### REQUEST
Could you reproduce the forum question below about fuzzy matching of team names word for word, from start to finish?

### TEXT UNDER STUDY
···

Search code examples
pythonsqlitedataframefuzzy-searchfuzzywuzzy

Pandas dataframe or SQLite fuzzy search


I'm scraping multiple sports betting websites in order to compare the odds for each match across the websites.

My question is how to identify match_id from a match that already exists in the DB but has team names written in a different way.
Please feel free to add any approaches even if they don't use dataframes or SQLite.

The columns for matches table are:
match_id: int, sport: string, home_team: string, away_team: string, date: string (dd/mm/YYY)

So for each new match I want to verify if it already exists in the DB.
New match = (sport_to_check, home_team_to_check, away_team_to_check, date_to_check)
My pseudo-code is like:

    SELECT match_id FROM matches
    WHERE sport = (sport_to_check)
    AND date = (date_to_check)
    AND (fuzz(home_team, home_team_to_check) > 80 OR fuzz(away_team, away_team_to_check) > 80) //the fuzzy scores evaluation  

If no match is found the new row would be inserted.

···

### GIVEN MATERIAL
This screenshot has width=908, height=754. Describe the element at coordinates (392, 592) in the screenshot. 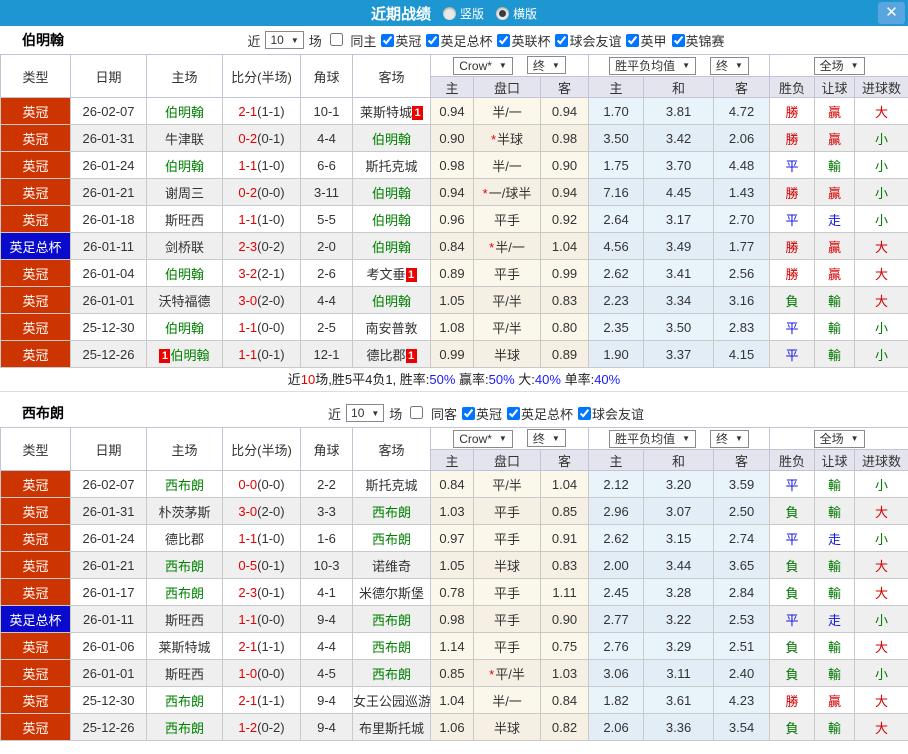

···

### RESULT OF THE TASK
Search code examples
pythonsqlitedataframefuzzy-searchfuzzywuzzy

Pandas dataframe or SQLite fuzzy search


I'm scraping multiple sports betting websites in order to compare the odds for each match across the websites.

My question is how to identify match_id from a match that already exists in the DB but has team names written in a different way.
Please feel free to add any approaches even if they don't use dataframes or SQLite.

The columns for matches table are:
match_id: int, sport: string, home_team: string, away_team: string, date: string (dd/mm/YYY)

So for each new match I want to verify if it already exists in the DB.
New match = (sport_to_check, home_team_to_check, away_team_to_check, date_to_check)
My pseudo-code is like:

    SELECT match_id FROM matches
    WHERE sport = (sport_to_check)
    AND date = (date_to_check)
    AND (fuzz(home_team, home_team_to_check) > 80 OR fuzz(away_team, away_team_to_check) > 80) //the fuzzy scores evaluation  

If no match is found the new row would be inserted.